Eric Zemmour n’a réuni en fait que la fine fleur de « l’extrême-droite » française. Pourra-t-il maintenant atteindre son objectif de recomposition post-électorale à droite en faisant tomber les barrières politiciennes ? Ce sera vraiment difficile, d’autant que la prochaine assemblée sera encore élue au scrutin majoritaire à deux tours. De plus, cela présuppose plutôt la défaite finale d’une Marine Le Pen pour laquelle il a malgré tout appelé à voter, après avoir répété que, n’ayant gagné ni en 2012 ni en 2017, elle ne gagnerait jamais : ni en 2022, ni même en 2027 ou 2032 ! Arcanes de « l’extrême droite »…

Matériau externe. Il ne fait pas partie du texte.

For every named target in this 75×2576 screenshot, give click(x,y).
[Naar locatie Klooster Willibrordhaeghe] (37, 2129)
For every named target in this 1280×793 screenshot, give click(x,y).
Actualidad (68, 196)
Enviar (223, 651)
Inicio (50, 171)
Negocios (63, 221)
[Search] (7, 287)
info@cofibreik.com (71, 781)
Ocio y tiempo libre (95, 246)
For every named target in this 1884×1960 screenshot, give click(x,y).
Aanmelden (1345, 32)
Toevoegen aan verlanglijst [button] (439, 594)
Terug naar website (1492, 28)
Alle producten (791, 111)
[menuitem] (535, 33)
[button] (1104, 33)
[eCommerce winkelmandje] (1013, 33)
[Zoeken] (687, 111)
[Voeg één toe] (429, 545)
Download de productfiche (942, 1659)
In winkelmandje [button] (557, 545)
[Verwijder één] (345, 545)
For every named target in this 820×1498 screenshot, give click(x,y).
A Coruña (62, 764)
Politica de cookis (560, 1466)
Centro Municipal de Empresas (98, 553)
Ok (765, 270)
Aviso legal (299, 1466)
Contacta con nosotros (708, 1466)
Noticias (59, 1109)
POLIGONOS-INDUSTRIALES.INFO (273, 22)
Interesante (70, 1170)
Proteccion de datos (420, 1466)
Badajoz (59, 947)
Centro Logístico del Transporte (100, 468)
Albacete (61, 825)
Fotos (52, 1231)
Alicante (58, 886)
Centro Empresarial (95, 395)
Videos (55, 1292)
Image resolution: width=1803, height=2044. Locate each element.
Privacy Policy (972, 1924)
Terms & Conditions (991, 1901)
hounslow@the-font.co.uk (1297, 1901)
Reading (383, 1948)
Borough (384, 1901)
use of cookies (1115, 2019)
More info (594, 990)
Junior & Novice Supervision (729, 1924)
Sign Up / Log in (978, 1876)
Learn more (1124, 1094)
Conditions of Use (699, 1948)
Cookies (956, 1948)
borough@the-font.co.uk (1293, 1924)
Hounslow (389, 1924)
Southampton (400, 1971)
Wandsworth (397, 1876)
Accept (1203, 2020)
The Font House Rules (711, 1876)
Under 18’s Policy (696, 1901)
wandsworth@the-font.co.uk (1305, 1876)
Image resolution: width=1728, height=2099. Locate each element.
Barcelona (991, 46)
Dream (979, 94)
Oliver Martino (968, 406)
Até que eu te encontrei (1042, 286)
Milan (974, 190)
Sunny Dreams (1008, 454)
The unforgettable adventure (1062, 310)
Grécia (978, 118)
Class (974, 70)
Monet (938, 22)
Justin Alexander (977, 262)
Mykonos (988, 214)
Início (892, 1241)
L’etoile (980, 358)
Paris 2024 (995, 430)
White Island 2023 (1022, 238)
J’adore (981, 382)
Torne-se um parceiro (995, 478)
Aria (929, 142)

C’est pourtant elle qui a obtenu les fameuses huit millions de voix. Comme en 2017 donc, ce qu’il a été si longtemps raisonnable de prévoir est donc advenu. Comme en 2017, cela a causé des manifestations hostiles et plus ou moins violentes. Comme en 2017, s’est affirmé le soutien explicite à M. Macron de la quasi-totalité des figures du monde politicien, mais aussi de la presse, des syndicats et des « associations ». Comme en 2017, s’arrogeant un insupportable magistère moral, de nombreux sportifs, artistes ou intellectuels ont signé tribunes et pétitions en sa faveur. Comme en 2017, etc. Est-ce à dire que le résultat, c’est-à-dire la réélection de M. Macron, est acquis ? Non, bien sûr, même si le bon sens incite à penser que, si la victoire de Marine Le Pen est forcément possible, davantage d’ailleurs qu’en 2017, elle demeure plutôt peu probable.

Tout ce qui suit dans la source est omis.